BEGIN EXERCISE MATERIAL
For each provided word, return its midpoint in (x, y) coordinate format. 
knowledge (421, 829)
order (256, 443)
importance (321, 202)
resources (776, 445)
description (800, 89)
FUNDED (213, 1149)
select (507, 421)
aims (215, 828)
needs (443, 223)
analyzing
END EXERCISE MATERIAL
WHAT YOU WILL DO: Put every line of the entries, from the one holding "description (800, 89)" through the final line of the entries (both included), into a JSON list of strings with one string per line and no blank lines.

WRITTEN SOLUTION:
[
  "description (800, 89)",
  "FUNDED (213, 1149)",
  "select (507, 421)",
  "aims (215, 828)",
  "needs (443, 223)",
  "analyzing"
]